**JOB**
Return each line below that contains the string "accomplish", copied in full. Treat the match as case-sensitive.

**DATA LINES**
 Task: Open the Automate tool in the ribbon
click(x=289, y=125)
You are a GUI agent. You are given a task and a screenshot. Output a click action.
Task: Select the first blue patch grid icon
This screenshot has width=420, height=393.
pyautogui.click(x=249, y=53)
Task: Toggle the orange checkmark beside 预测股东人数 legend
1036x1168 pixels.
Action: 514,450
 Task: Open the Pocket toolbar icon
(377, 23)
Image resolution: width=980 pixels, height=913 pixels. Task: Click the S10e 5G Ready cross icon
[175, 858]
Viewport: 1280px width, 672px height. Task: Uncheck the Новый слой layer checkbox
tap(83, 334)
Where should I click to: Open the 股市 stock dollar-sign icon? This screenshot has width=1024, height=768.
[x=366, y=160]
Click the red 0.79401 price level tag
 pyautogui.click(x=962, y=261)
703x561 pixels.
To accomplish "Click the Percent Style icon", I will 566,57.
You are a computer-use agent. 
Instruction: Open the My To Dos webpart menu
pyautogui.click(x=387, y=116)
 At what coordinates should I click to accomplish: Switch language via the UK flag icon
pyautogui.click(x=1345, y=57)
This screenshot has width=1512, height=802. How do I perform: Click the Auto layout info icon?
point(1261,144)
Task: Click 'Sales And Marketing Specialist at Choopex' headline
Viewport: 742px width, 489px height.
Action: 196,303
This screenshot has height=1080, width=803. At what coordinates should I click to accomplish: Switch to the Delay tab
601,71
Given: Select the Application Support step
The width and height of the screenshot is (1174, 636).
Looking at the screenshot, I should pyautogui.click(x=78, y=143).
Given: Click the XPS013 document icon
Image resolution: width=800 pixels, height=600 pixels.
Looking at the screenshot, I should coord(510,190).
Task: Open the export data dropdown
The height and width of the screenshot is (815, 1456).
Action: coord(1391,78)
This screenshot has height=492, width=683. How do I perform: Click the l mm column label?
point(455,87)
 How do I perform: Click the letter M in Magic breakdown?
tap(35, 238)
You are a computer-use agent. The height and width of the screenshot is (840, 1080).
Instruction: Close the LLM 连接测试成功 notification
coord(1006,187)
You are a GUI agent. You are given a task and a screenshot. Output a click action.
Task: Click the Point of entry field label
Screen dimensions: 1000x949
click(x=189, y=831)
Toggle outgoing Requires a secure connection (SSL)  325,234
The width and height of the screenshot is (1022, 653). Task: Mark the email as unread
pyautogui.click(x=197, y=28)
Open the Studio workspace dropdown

**OUTPUT BELOW**
To accomplish "Click the Percent Style icon", I will 566,57.
 At what coordinates should I click to accomplish: Switch language via the UK flag icon
This screenshot has height=1080, width=803. At what coordinates should I click to accomplish: Switch to the Delay tab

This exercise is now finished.